Let's define some default plot options as well some geographic ranges to look at later.

In [None]:
from holoviews import opts

plot_width  = 900
plot_height = 525
opts.defaults(
    opts.Points(width=plot_width, height=plot_height,
                xaxis=None, yaxis=None, bgcolor='black'))

CITIES = {
    'USA': ((-13900000, -7350000), (2880000, 6318000)), # Continental USA
    'Lake Michigan': ((-10205770.92, -9347497.64), (4975536.36, 5477830.73)),
    'Chicago': ((-9828397.84, -9718191.55), (5096783.58, 5160979.44)),
    'Chinatown': ((-9759379.76, -9754926.98), (5137042.27, 5140031.14)),
    'New York City': ((-8281056.92, -8175303.40), (4940333.23, 4999075.73)),
    'Los Angeles': ((-13194699.24, -13114549.21), (3979227.61, 4023432.27)),
    'Houston': ((-10692237.09, -10539729.39), (3433046.58, 3517697.17)),
    'Austin': ((-10899291.34, -10855876.74), (3525420.53, 3551199.11)),
    'New Orleans': ((-10059942.38, -10006509.03), (3480433.44, 3509978.50)),
    'Atlanta': ((-9448798.38, -9355290.01), (3955187.40, 4007338.12)),
}

### Population Density

To handle the rendering of such a large dataset efficiently using hvPlot, we will use the `rasterize=True` parameter.

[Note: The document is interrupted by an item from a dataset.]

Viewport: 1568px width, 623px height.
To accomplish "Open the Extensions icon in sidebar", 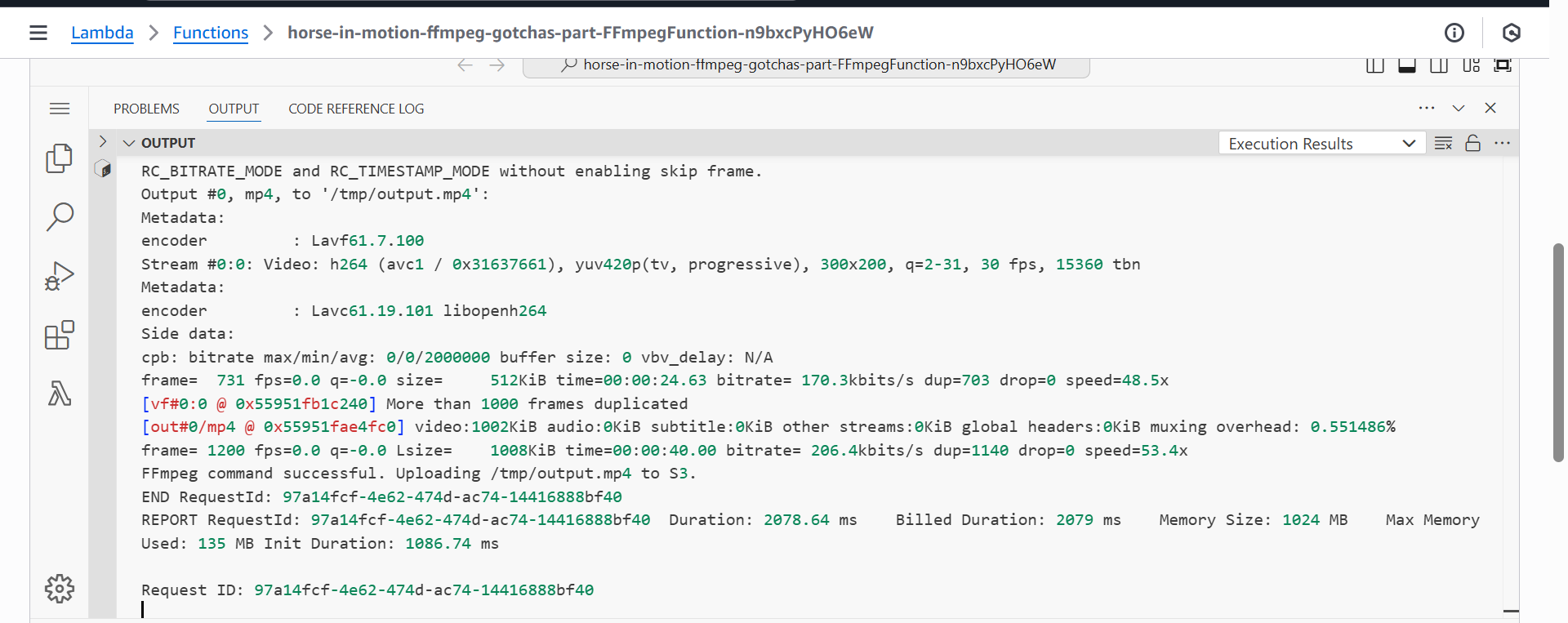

This aggregates individual data points into pixels, allowing for smooth and interactive visualization of large datasets. The resulting aggregated grid will be rendered with a linear color normalization (`cnorm='linear'`) and a grayscale colormap (`gray`). Denser areas will appear in lighter shades (white), while lower-density areas will be represented by darker shades of gray:


In [None]:
from colorcet import fire, gray, dimgray

x_range, y_range = CITIES['USA']

df.hvplot.points('x', 'y', rasterize=True, cnorm='linear', xlim=x_range, ylim=y_range, cmap=gray)

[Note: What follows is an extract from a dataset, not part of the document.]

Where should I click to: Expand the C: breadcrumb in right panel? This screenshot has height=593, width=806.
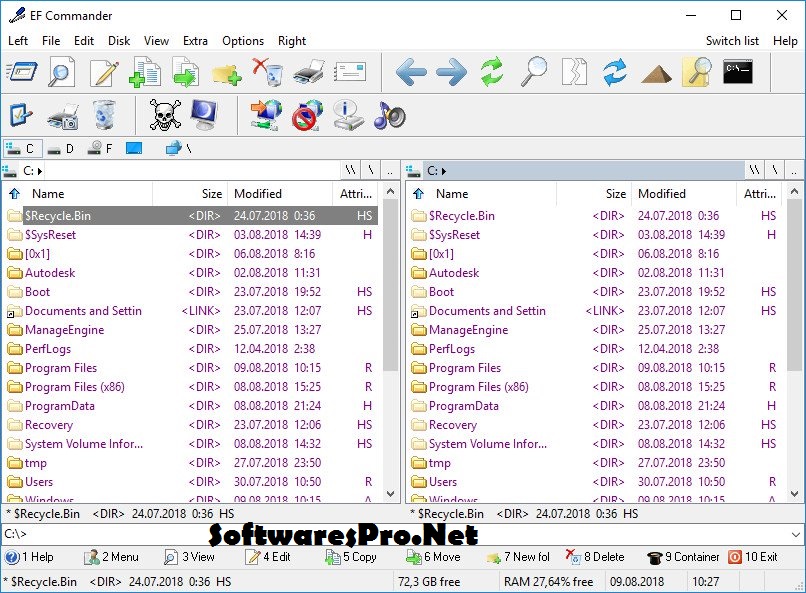point(432,171)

As you can (barely) see, the plot provides little visual information, as the lower-density areas blend into the dark background, making them indistinguishable. To better highlight these lower-density regions, we will switch to a lighter gray colormap (`dimgray`), which will improve the visibility of less populated areas without overwhelming the higher-density ones:

In [None]:
df.hvplot.points('x', 'y', rasterize=True, cnorm='linear', xlim=x_range, ylim=y_range, cmap=dimgray)

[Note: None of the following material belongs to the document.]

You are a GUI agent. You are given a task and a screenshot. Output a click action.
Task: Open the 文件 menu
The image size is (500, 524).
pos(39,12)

The plot above reveals the boundaries of the dataset and shows that many areas in the western USA have such low population density that some pixels contain no data at all. The key takeaway is that the population distribution is highly non-uniform, with dense urban areas and sparse rural regions. Given this uneven distribution, it makes sense to switch to a non-uniform color mapping by using a logarithmic scale (`cnorm='log'`) to better visualize the variations in population density across the magnitude ranges:

In [None]:
df.hvplot.points('x', 'y', rasterize=True, cnorm='log', xlim=x_range, ylim=y_range, cmap=dimgray)

With the logarithmic mapping, we can now see much more structure in the dataset, revealing geographic patterns across varying population densities. Small towns in rural areas are now visible, while densely populated urban centers stand out sharply.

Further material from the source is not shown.